Espen found a place beside me and we led the animal forward to the large trough in front of the blazing fire. My father pulled out the small wooden idol of my mother he had tucked into his vest and handed it to me. I pulled the one I had of Iri from my own and set them beside one another on the stone before us. Sacrifices made me think of my mother. She’d tell the story of the Riki god Thora, who erupted from the mountain in fire and the flames that had come down to the fjord. Sigr had risen up from the sea to protect his people and every five years, we went back to battle to defend his honor, bound by the blood feud between us.
There wasn’t much about my mother that I remembered, but the night she died still hung clearly in my mind. I remembered the river of silent Herja that streamed into our village in the dead of night, their swords reflecting moonlight, their skin as pale as the dead against the thick furs they wore upon their shoulders. I remembered the way my mother looked, lying on the beach with the light leaving her eyes. My father, covered in her blood.
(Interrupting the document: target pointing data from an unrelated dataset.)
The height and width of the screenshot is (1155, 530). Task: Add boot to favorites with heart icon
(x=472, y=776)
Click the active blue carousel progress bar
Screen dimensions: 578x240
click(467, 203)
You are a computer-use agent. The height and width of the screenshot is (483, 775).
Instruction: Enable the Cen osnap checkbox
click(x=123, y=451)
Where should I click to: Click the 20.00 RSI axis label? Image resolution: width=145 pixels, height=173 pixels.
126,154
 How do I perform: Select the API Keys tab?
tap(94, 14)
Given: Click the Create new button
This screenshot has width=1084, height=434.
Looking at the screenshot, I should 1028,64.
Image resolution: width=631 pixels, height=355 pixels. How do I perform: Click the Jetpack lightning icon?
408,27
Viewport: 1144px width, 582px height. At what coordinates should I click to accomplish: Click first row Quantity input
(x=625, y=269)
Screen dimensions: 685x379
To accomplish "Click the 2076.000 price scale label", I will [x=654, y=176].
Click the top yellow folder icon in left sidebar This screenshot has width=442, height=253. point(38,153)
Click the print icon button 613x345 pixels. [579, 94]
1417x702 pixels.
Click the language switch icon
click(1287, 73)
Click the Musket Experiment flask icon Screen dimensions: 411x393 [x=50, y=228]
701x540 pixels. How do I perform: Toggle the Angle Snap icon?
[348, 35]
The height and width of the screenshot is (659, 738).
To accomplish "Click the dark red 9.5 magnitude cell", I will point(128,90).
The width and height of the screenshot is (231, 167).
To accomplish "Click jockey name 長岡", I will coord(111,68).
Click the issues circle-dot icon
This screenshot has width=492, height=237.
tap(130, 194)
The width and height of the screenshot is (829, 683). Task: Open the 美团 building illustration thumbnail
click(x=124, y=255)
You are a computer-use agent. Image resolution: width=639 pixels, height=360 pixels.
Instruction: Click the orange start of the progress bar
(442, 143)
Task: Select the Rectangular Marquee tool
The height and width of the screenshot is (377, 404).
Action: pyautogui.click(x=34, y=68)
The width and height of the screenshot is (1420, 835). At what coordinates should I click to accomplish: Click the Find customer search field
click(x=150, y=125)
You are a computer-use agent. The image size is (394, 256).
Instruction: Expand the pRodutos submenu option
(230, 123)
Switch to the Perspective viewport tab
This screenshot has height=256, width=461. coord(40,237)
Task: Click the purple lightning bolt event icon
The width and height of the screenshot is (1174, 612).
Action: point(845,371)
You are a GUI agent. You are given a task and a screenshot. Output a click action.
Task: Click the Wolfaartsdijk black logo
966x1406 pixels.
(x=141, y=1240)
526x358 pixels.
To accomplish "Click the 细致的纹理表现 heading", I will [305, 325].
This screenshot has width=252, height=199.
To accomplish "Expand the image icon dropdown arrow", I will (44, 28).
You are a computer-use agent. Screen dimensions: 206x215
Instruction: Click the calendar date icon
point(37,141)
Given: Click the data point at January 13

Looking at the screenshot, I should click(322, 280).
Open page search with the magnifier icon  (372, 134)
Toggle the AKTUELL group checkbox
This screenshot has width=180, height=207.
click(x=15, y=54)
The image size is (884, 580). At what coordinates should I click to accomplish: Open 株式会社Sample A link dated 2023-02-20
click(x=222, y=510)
I sat, holding my mother’s still-warm body as the Aska followed them into the winter sea, where they disappeared in the dark water like demons. We’d seen raids before, but never like that. They hadn’t come to steal, they’d come only to kill. The ones they took, they sacrificed to their god. And no one knew where they came from or if they were even human. Espen had hung one of the bodies from a tree at the entrance to our village and the bones still hung there, knocking together in the wind. We hadn’t seen the Herja since. Perhaps whatever god had sent them had quenched their anger. Still, our blood ran cold at the mention of their name.
Iri and I had wept over the sacrifice my father made the next morning, thanking Sigr for sparing his children’s lives. Only a few years later, he made another—when Iri died.
“Draw your knife, Eelyn,” my father instructed, taking both horns into his hands.
I stared at him, confused. I’d only ever stood behind my father as he performed a sacrifice.
“This is your sacrifice, sváss. Draw your knife.”